◆ DATA EXCERPTS
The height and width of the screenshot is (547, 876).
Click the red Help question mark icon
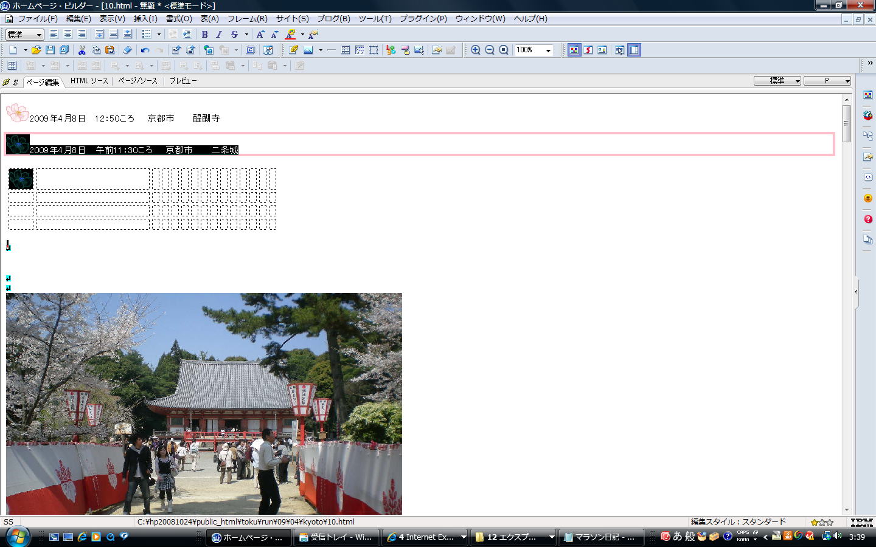[868, 219]
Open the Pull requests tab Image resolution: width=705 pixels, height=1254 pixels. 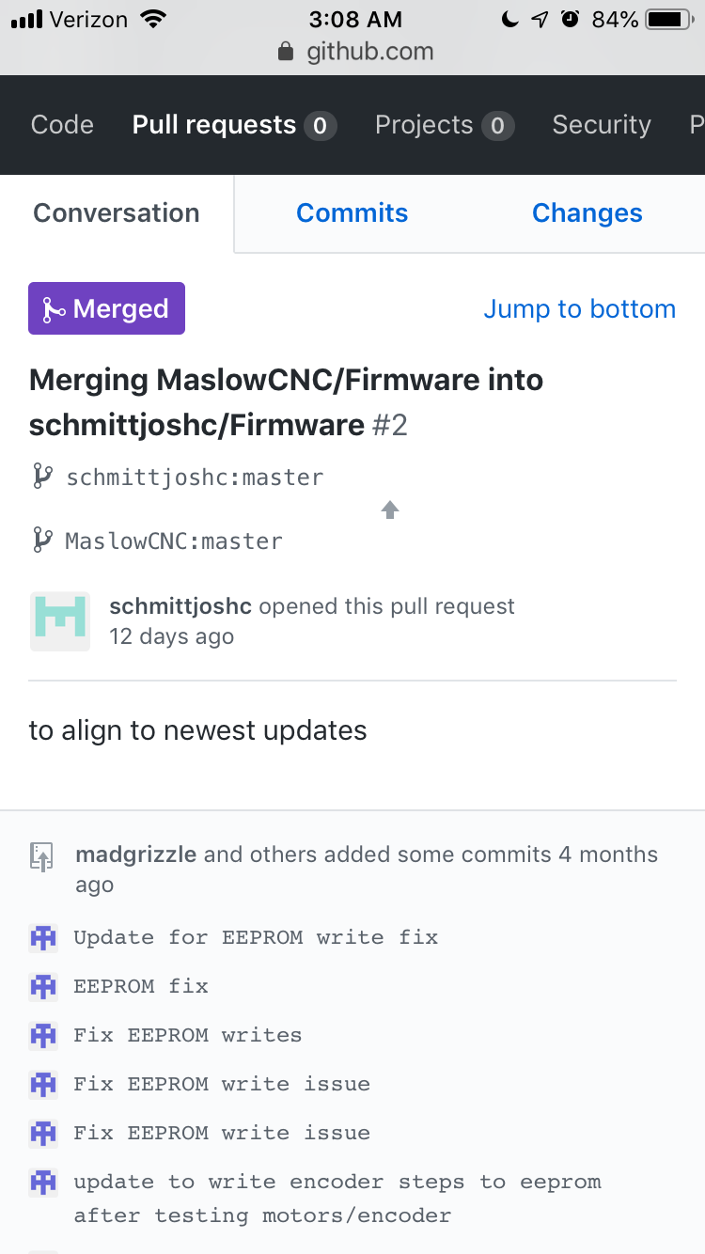click(x=234, y=125)
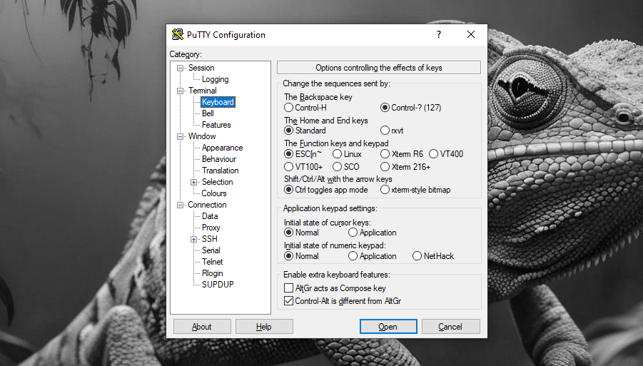
Task: Uncheck Control-Alt is different from AltGr
Action: click(289, 301)
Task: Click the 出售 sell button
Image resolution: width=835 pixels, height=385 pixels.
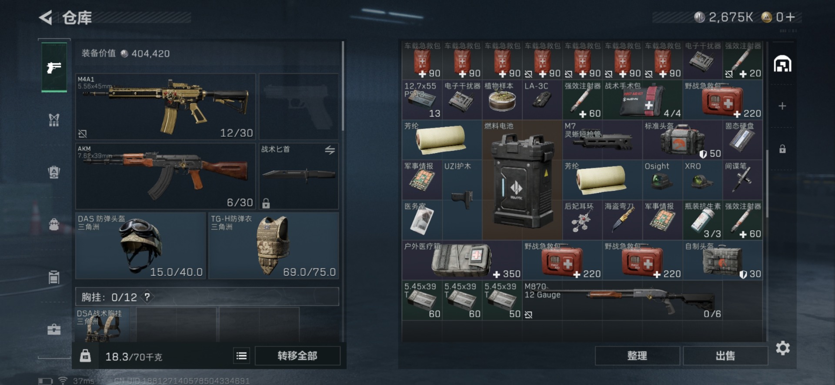Action: [x=725, y=356]
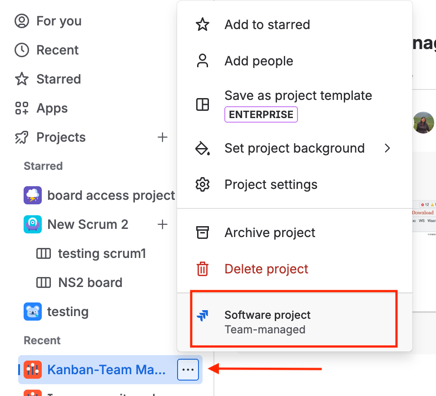Click the testing project koala icon
Screen dimensions: 436x396
(33, 312)
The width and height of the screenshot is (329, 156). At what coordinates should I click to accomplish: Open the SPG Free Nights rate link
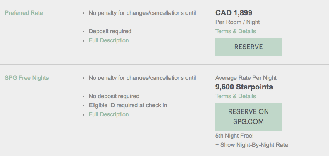pos(27,78)
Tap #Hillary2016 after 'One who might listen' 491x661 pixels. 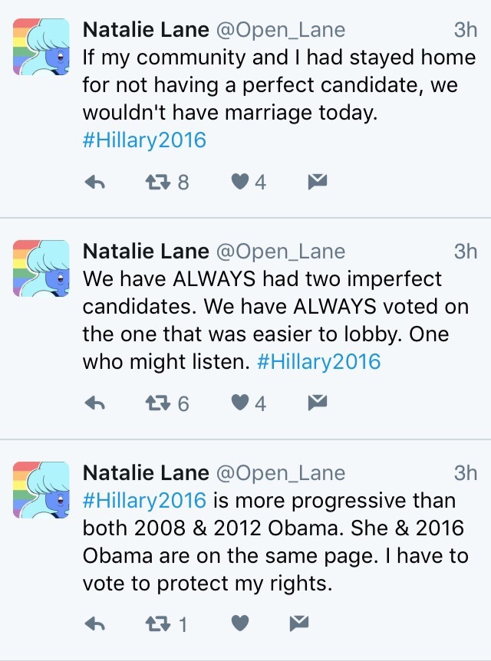pos(319,362)
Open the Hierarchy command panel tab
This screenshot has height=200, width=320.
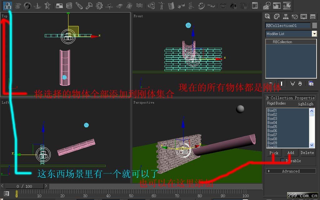pos(286,17)
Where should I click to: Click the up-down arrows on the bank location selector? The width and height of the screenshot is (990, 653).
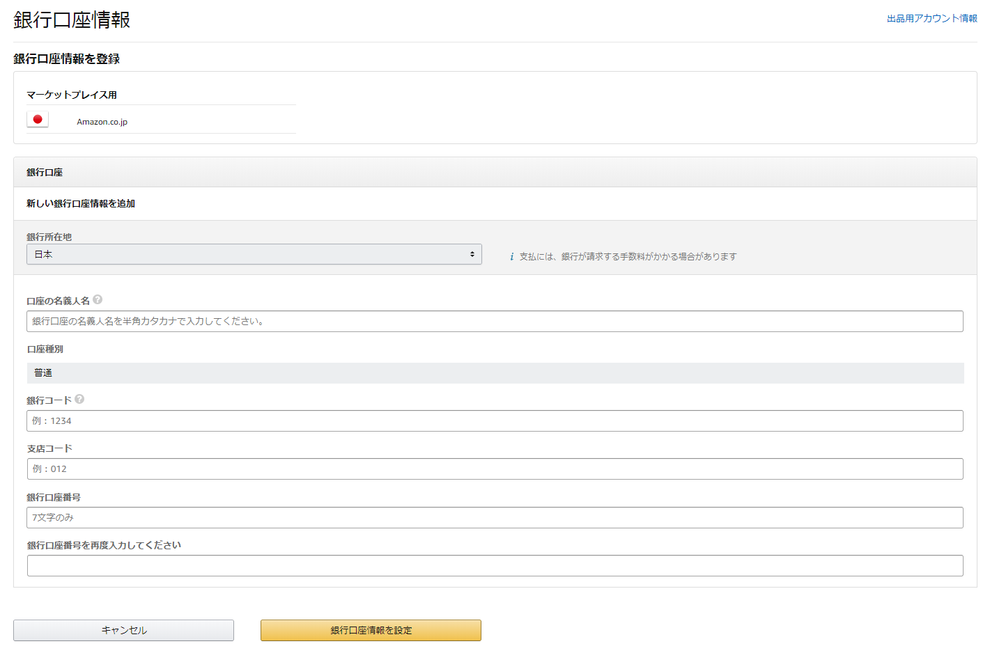point(474,254)
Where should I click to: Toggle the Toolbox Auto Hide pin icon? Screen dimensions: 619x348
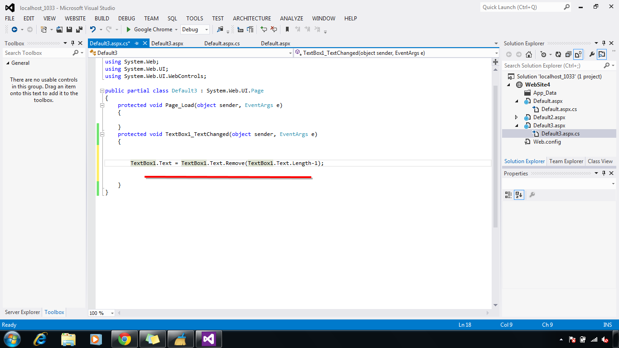[73, 43]
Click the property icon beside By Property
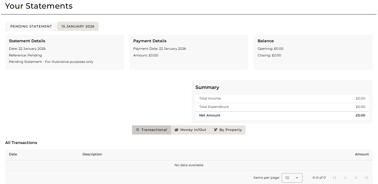Screen dimensions: 378x184 coord(216,130)
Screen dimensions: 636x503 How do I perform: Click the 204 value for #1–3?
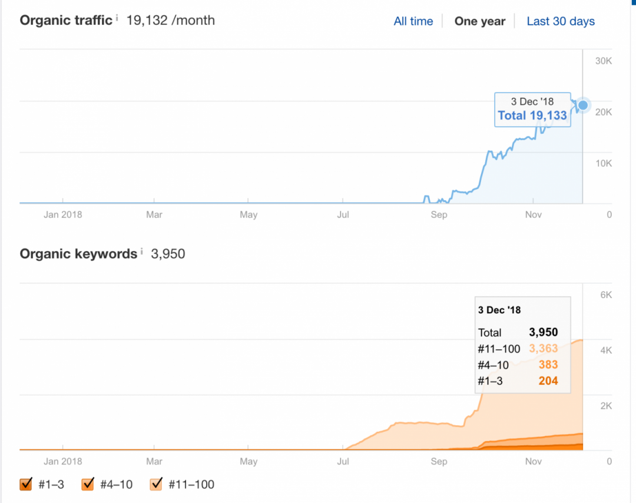548,381
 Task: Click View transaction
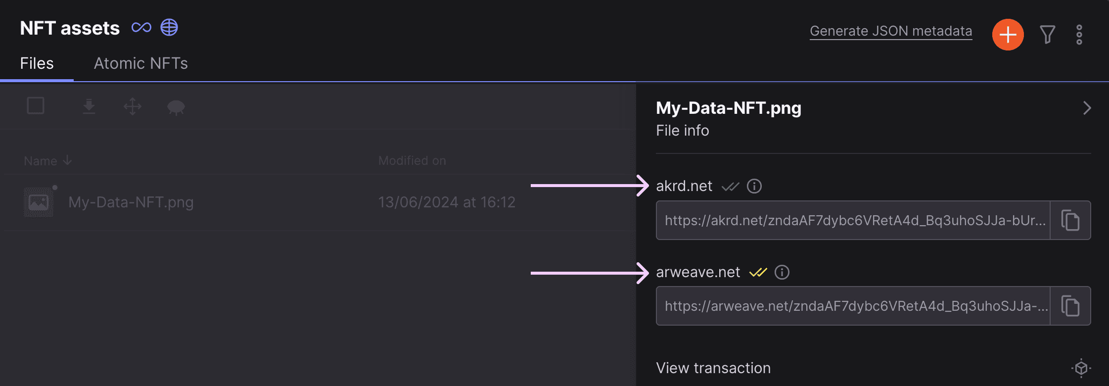(713, 368)
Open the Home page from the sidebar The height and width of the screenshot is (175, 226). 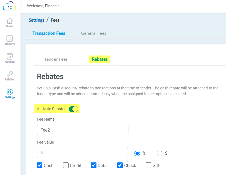coord(9,22)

◆ DESCRIPTION OF THE TASK
Copy out each line above that contains the string "should", matching case exactly.

◆ FULL OUTPUT
The width and height of the screenshot is (329, 156). At what coordinates should I click to accomplish: Open the SPG Free Nights rate link
Where should I click to: Click the up-down arrows on the bank location selector? The width and height of the screenshot is (990, 653).
Where should I click to: Toggle the Toolbox Auto Hide pin icon? Screen dimensions: 619x348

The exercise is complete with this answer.